My adventure called by evil brotherhood “translating” and by ‘funky’ crowd: “meh-any-cow-can-do-it” started probably during my… let’s say first studies, let my past be mysterious, OK? I studied French, actually no, I fought to survive through this French. It was hell, decapitations, French Revolution even. But I can read now almost every article, although with dictionary help, and subjonctif-plus-que-parfait has no secrets from me.

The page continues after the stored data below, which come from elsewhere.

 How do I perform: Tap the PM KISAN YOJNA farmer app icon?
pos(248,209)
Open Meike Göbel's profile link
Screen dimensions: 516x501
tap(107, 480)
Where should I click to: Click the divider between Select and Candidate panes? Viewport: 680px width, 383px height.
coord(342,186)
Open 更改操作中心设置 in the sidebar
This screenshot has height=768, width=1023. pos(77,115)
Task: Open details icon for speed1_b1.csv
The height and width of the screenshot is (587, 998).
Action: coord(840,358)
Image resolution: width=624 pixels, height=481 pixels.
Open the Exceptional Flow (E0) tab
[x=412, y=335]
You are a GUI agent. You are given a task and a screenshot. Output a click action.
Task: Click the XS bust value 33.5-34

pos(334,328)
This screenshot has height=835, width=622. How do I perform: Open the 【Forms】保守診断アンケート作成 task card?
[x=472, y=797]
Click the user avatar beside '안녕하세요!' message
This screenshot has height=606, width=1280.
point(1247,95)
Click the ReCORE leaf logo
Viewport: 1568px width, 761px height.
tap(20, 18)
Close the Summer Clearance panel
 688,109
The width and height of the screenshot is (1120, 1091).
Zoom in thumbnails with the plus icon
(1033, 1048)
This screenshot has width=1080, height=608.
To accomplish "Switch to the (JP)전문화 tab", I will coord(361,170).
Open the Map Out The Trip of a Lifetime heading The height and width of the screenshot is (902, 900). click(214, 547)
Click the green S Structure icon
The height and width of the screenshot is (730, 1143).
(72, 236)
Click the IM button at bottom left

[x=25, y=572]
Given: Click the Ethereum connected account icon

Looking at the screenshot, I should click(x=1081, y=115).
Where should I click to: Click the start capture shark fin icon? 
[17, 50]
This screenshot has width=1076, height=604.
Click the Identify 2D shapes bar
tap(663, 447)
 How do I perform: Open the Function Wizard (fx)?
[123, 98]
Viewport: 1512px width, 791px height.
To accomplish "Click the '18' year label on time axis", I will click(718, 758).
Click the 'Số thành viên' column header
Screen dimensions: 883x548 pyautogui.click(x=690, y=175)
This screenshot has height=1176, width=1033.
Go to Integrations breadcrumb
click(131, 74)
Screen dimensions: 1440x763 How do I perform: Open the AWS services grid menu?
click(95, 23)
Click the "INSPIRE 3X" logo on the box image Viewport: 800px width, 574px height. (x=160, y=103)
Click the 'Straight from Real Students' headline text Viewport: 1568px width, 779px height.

   Fascinated from my junior days by Rimbaud I wanted to translate his full Saison en Enfer (Season in Hell). And I did few sketches. It took me few months. God damn it, his delirious writing was indeed like season in hell for me. But that was my first try, in European language. During my last years at Oriental Department I had lot of experience with translating from Japanese. I mostly translate from this (Korean I do for fun right now). We had separated classes on translating practice, plus I had my one-time only translating job (over 20 pages about ancient calendars and stuff) that took me another month. Right now, I translate or read in Japanese a lot, and I don’t mean for this article to sound like I’m some superior being just because I have the freaking diploma. No. Its purpose is to show some people out there that translating it’s not any ‘wif-google-I-can-do-it!” matter, but really hard work. I’m not talkig about perusing some documents/articles that we don’t need actually, so we can copy-paste it in google/babylon translator and guess what this is about. 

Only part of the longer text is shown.